--- start of Selection ---

The City of Burnaby’s willingness to allow fairly substantial density on previously underutilized parcels of land previously dedicated to commercial and industrial use has vaulted Burnaby far ahead of any area in Metro Vancouver in terms of highrise construction. Shape Properties’ two mall sites: Brentwood and Lougheed, are the largest and most well known, but others such as Onni’s Gilmore Station (rumored to include BC’s new tallest tower) and Concord’s Brentwood projects are massive themselves and in terms of height and scale, tower over Vancouver’s most ambitious plans such as the recently scaled back Oakridge.

A review of current and forthcoming developments in the City of Burnaby shows over 100 highrises in various stages of development (under application or construction), almost all of them intended for residential condos, with a handful of commercial office towers usually required on the larger scale developments to preserve job space. A few stats show the scale of this wave of development in Burnaby:

  • 106 highrises under development (compared to 68 in the City of Van)
  • 47 highrises of 40-storeys or more (compared 13 in the City of Van)
  • Over 30,000 units under development (excluding lowrise and townhouse units)

--- end of Selection ---
--- start of Rows ---

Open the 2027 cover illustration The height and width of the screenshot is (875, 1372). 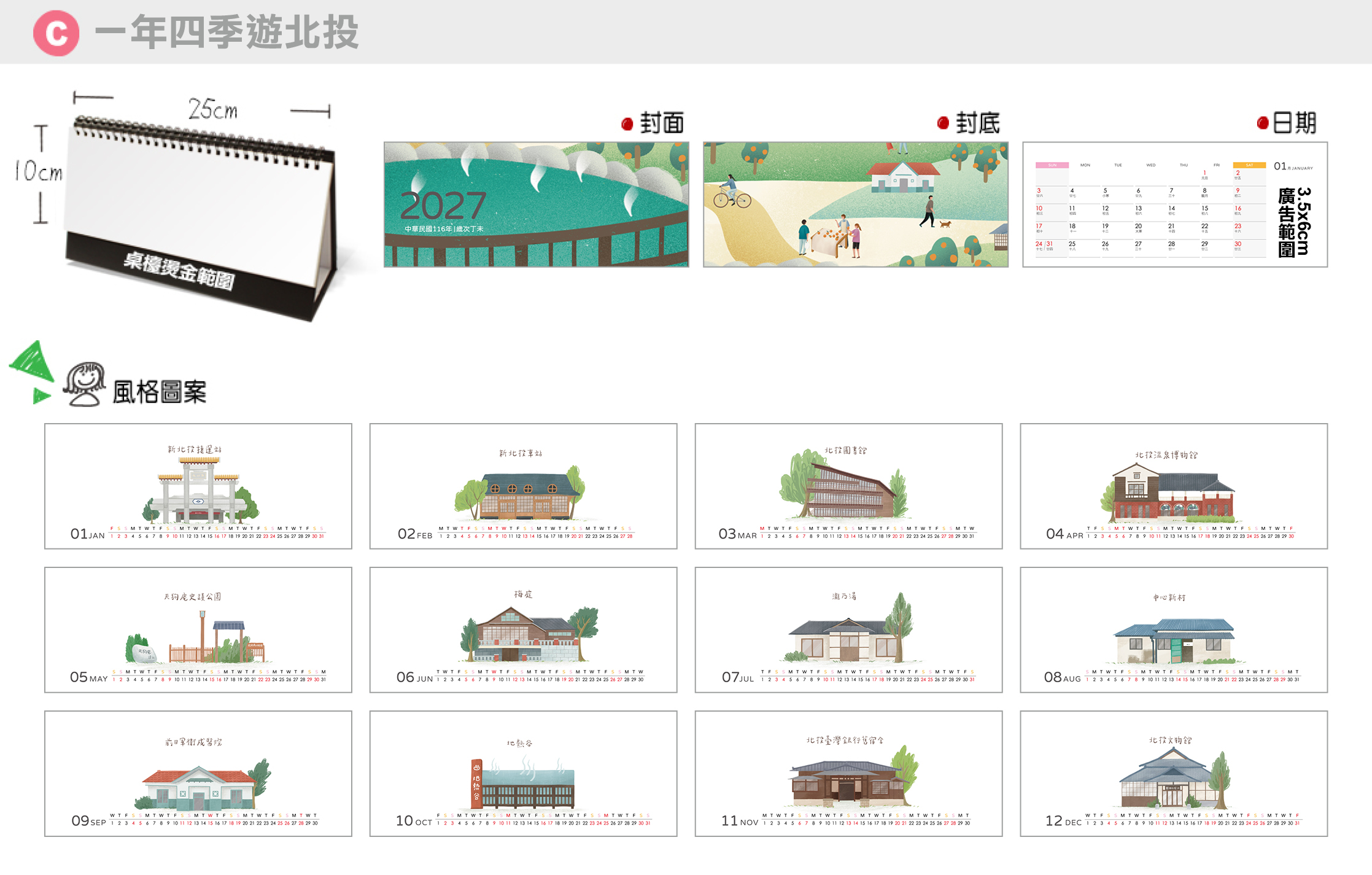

--- end of Rows ---
--- start of Rows ---

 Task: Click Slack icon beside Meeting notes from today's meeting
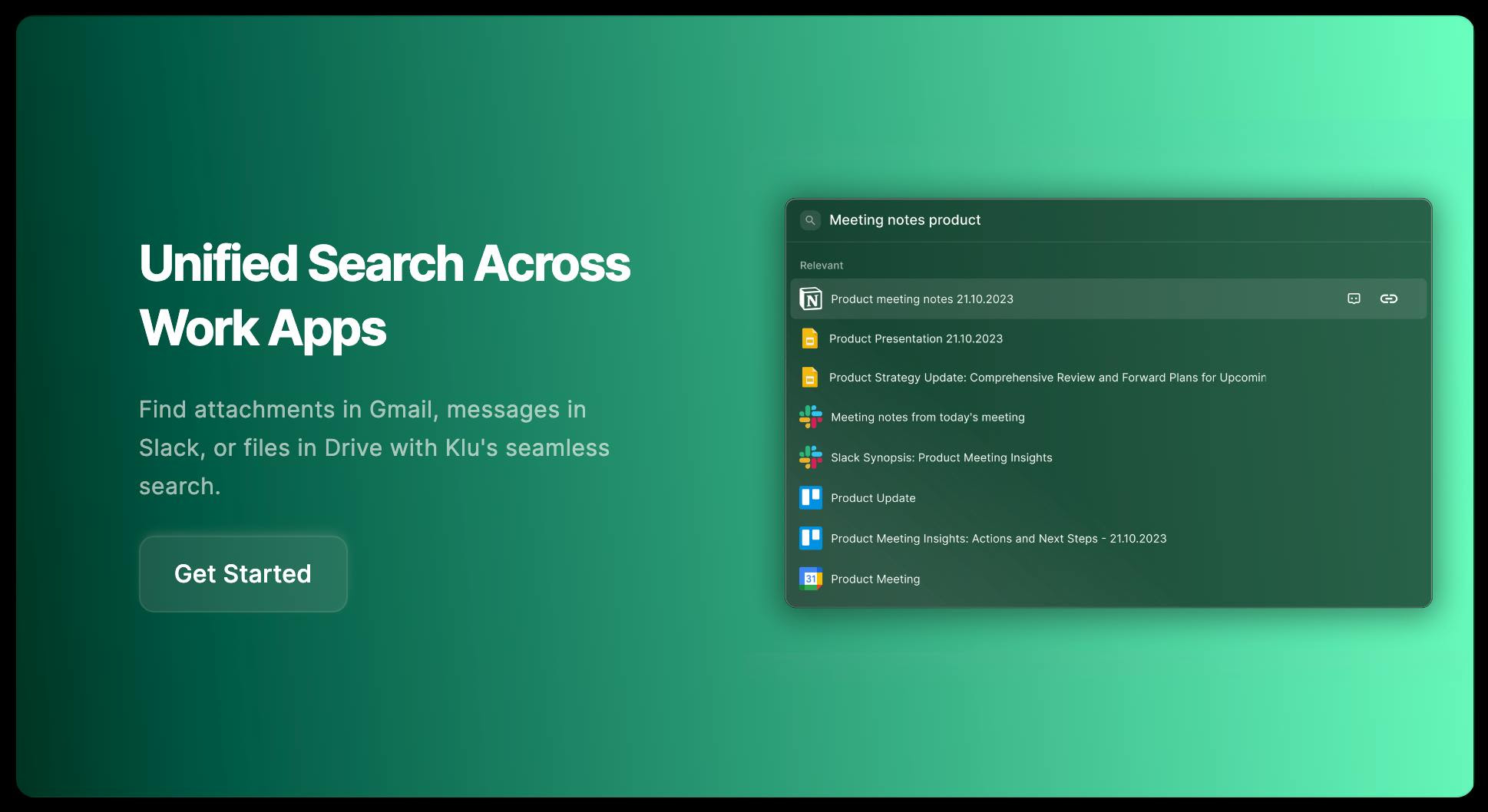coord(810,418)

--- end of Rows ---

**Short task**
Name every development company mentioned in the Burnaby highrise text.

**Solved exercise**
Shape Properties, Onni, Concord